§ Exercise instructions: In the abstract on fluorinated electrolytes for lithium ion batteries, what energy gain is reported when the battery is cycled at 4.5 V?

§ Given text:
####

Pushing the Energy Limits of Lithium Ion Batteries through Fluorinated Materials 2019-01-0595
The use of electrolytes containing small fluorinated molecules to enable stable high voltage (> 4.3 V) battery operation is the focus of this project. Previously, it has been shown that it is possible to operate lithium ion batteries utilizing several different cathode chemistries up to 4.5 V. Energy gains of 30-50% have been demonstrated when the battery is cycled at 4.5 V. This is accomplished by reducing the gas generation originating from electrolyte decomposition at high voltage. The primary mechanism for this is not completely understood, but the hypothesis is that the fluorinated molecules form a film on the highly oxidizing cathode. The protective film formation allows stable cycle life during high voltage operation. In addition, fluorinated electrolytes have the added benefit of being less flammable which increases safety performance of lithium ion batteries.

####

§ Data listing:
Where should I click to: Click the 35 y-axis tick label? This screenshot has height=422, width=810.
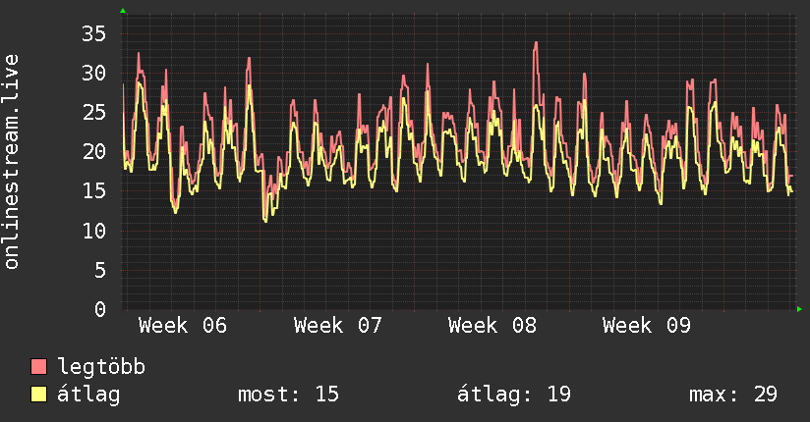93,34
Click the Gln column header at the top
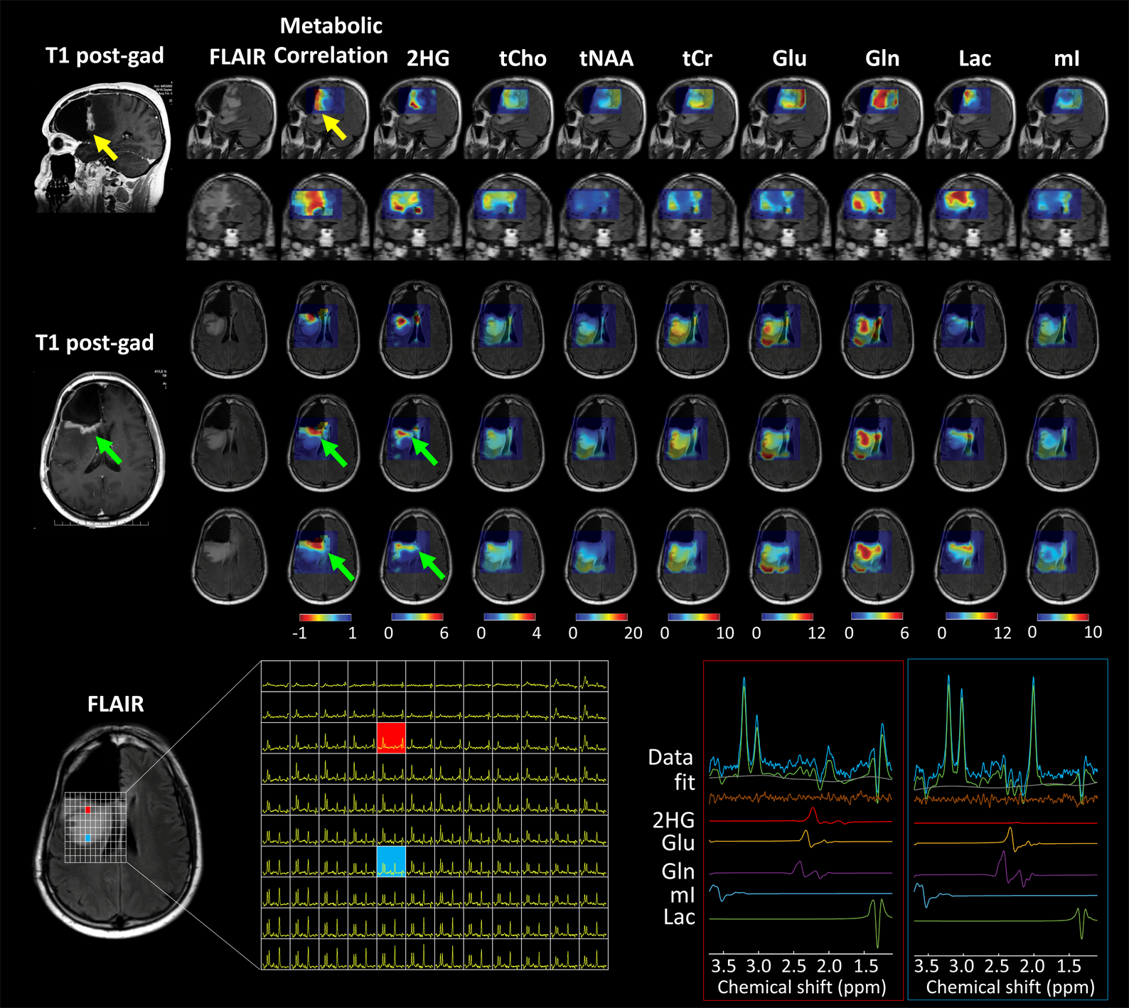This screenshot has height=1008, width=1129. tap(882, 58)
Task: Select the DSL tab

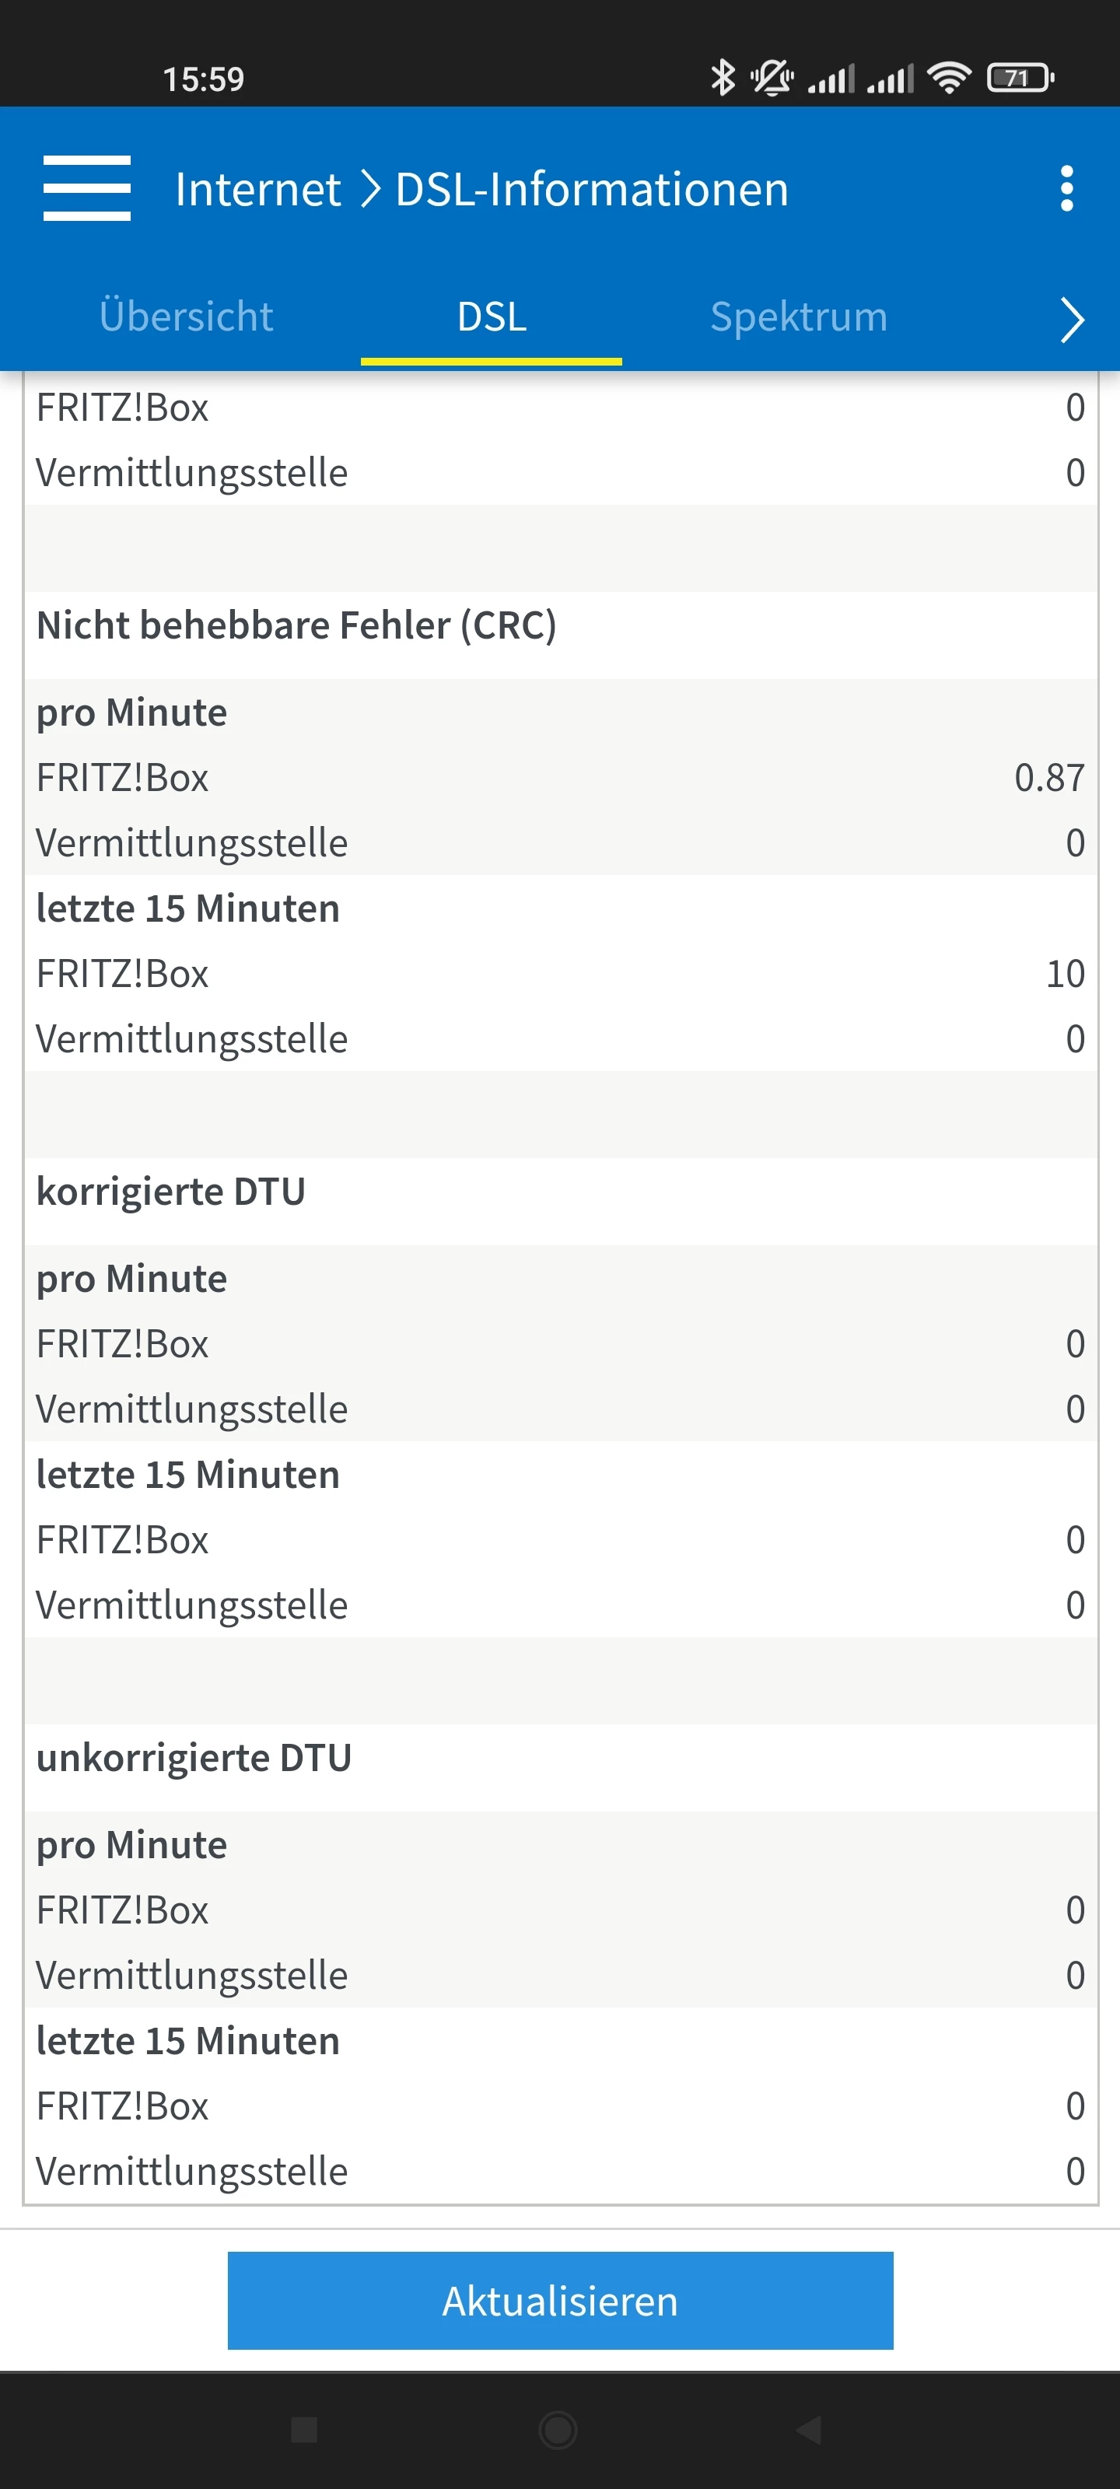Action: click(492, 317)
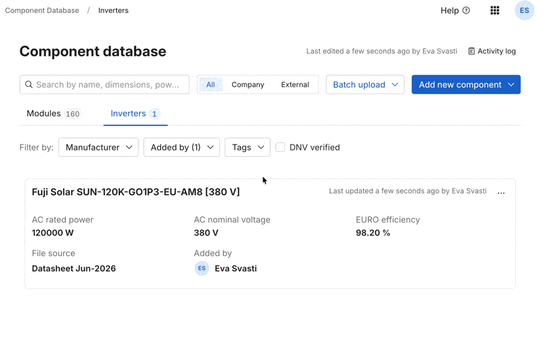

####

§ Answer to the exercise: 30-50%